Había olvidado ese comentario, inventado como una excusa para escapar de Pedro, pero él lo recordaba a la perfección y lo utilizaba en su contra. Bien, sería un arma arrojadiza entre los dos. Antes de que el suave ronroneo del motor del Jaguar se apagara, ella ya se había desabrochado el cinturón de seguridad y se despedía de su compañero.
—Estoy segura de que no te importará que no te invite a pasar —consultó su reloj y sonrió con falsa dulzura—. ¿Para qué molestarte en subir por un cuarto de hora?
¿El brillo de sus ojos era signo de enfado o diversión?
—Dime —inquirió Pedro con sarcasmo—, ¿qué te sucede a la medianoche? ¿De verdad te conviertes en una calabaza?
—Necesito dormir —trató de apaciguarlo con otra sonrisa. Pedro permaneció impasible.
—Eso dices —su tono era una mezcla de broma y exasperación—. ¿Nunca relajas ese riguroso régimen que te has impuesto? Todos tenemos que divertirnos alguna vez.
—Me he divertido mucho esta noche —elevó la voz, molesta.
—Lo supongo. Cuando no contabas las calorías ni te preocupaba si esa maldita máscara que usas se había descompuesto un milímetro.
—¿Qué máscara? —el enfado, la incertidumbre y los remordimientos que sentía porque planeaba traicionar la confianza de Luciana, se combinaron para que su voz temblara. Su estómago se contrajo al pensar que Pedro la había descubierto y que siempre había sabido quién era.

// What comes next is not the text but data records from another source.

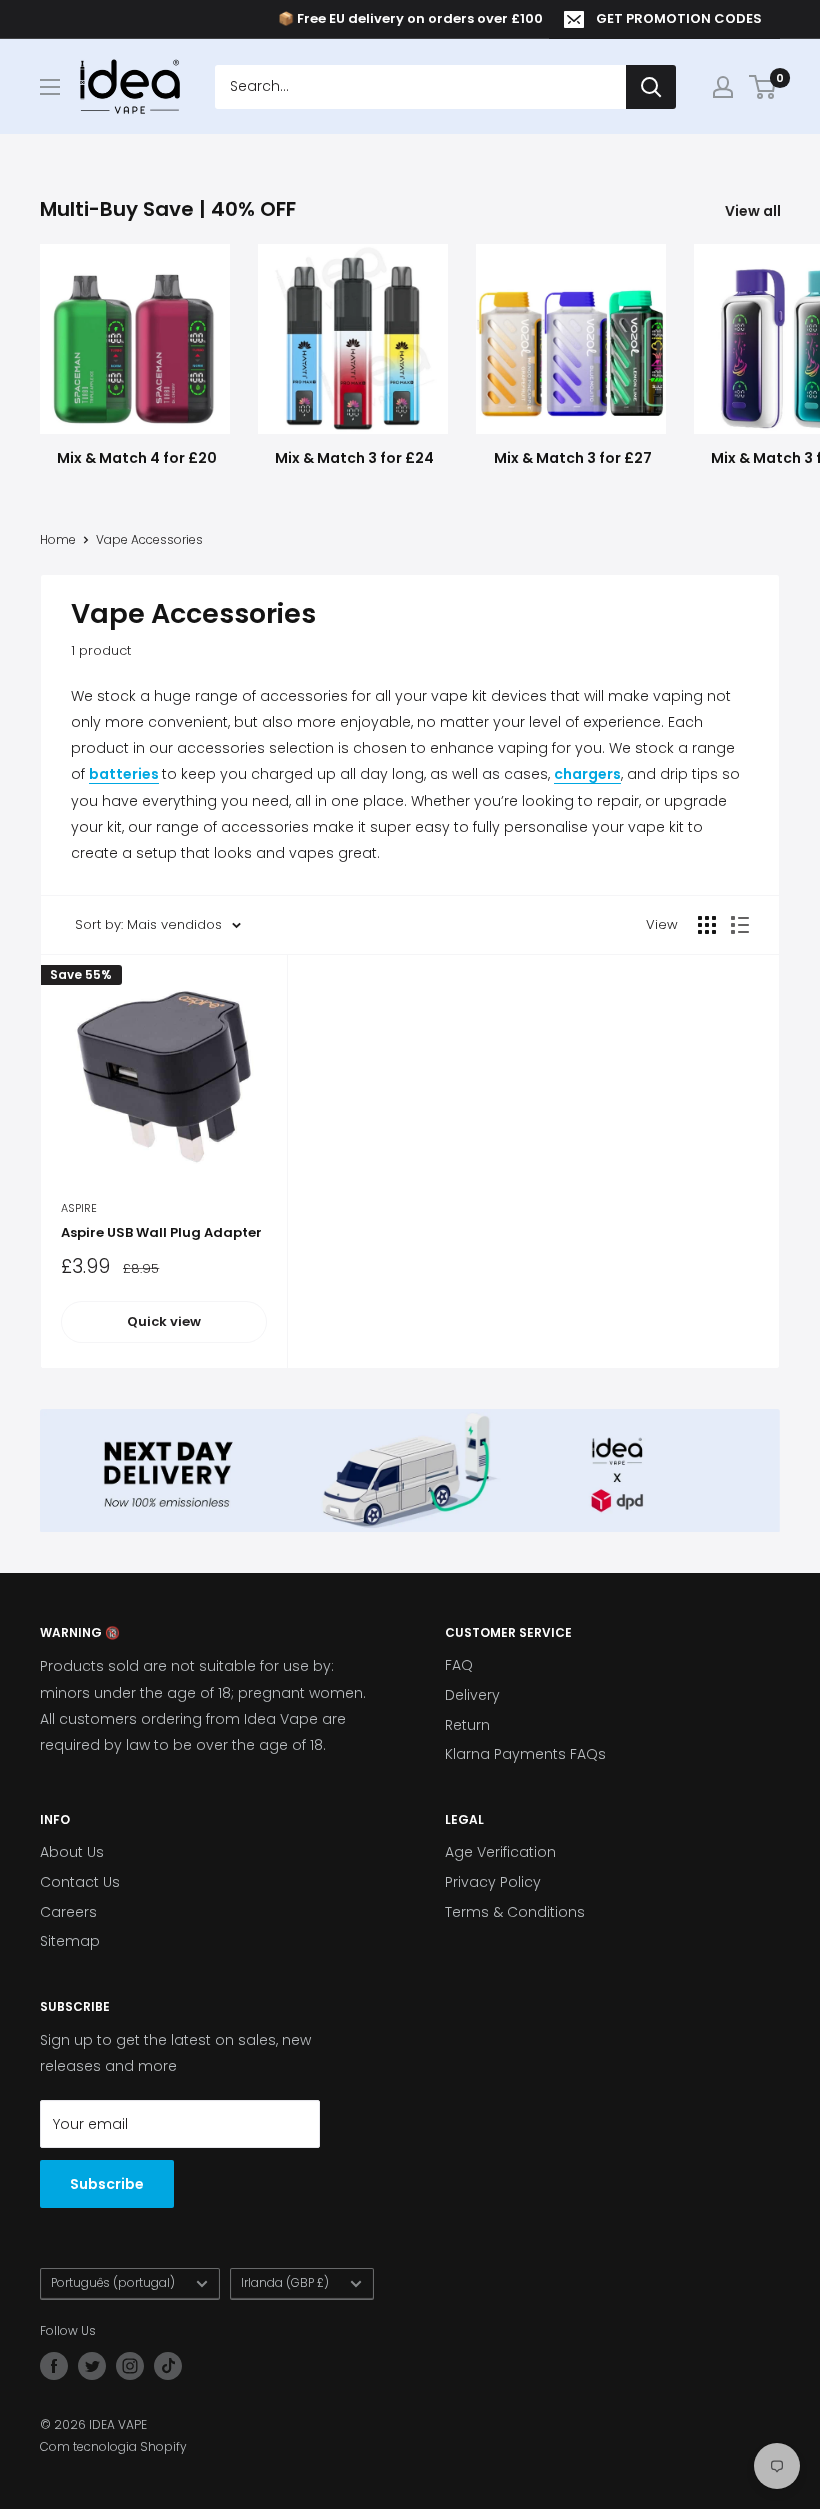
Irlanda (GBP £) (285, 2283)
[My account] (723, 87)
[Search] (651, 87)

—La pintura con que te cubres. ¡Maldición, mujer! ¿Eres incapaz de pasar frente a un espejo sin admirarte?
Su ira aumentó ante ese comentario mordaz, pero a la vez se mezcló con un alivio profundo al darse cuenta de que sus temores eran infundados.
—Supongo que preferirías que fuera como Luciana, gordita y anticuada, sin que mi aspecto me preocupara en lo más mínimo.
Se arrepintió de sus palabras tan pronto como las pronunció y una ola de vergüenza la invadió por criticar a Luciana a sus espaldas.
—¡Por lo menos Luciana es sincera! Permite que la gente la vea como es, no se esconde bajo una capa de pintura.
—Yo no me escondo —negó con vehemencia, quizá demasiada, pues las palabras de él se acercaban peligrosamente a la verdad, poniéndolo muy nerviosa.
—¿No? Entonces, ¿por qué estabas tan inquieta cuando te devolví el reloj? Estabas como un gato sobre un tejado caliente, incapaz de unir dos palabras con coherencia… y todo porque temías que te viera sin tu cara de domingo.
—¡Oh, no seas ridículo! No esperaba que regresaras, eso es todo. Me agarraste por sorpresa.
—¿Qué clase de sorpresa? —la preguntó él, desconcertándola otra vez—. ¿Te gustó que volviera?
¡Oh! ¿Qué podía contestar? Una niebla de confusión empañó sus pensamientos. ¿Cuál era la verdad? Hasta hacía muy poco tiempo hubiera dicho que lo último que deseaba era que la presencia inquietante de Pedro Alfonso descompusiera su vida, pero las cosas ya no eran tan simples. La compañía de Pedro le parecía estimulante y excitante, aunque a veces desagradable. También emanaba de él una energía imposible de ignorar. Los días en que no la había llamado, cuando pensó que no volvería a verlo, le habían parecido aburridos y opacos. Y esa noche… había experimentado una extraña emoción mientras se arreglaba para la cena… «Pero eso es porque estoy más cerca de mi meta», se dijo, «y nada más».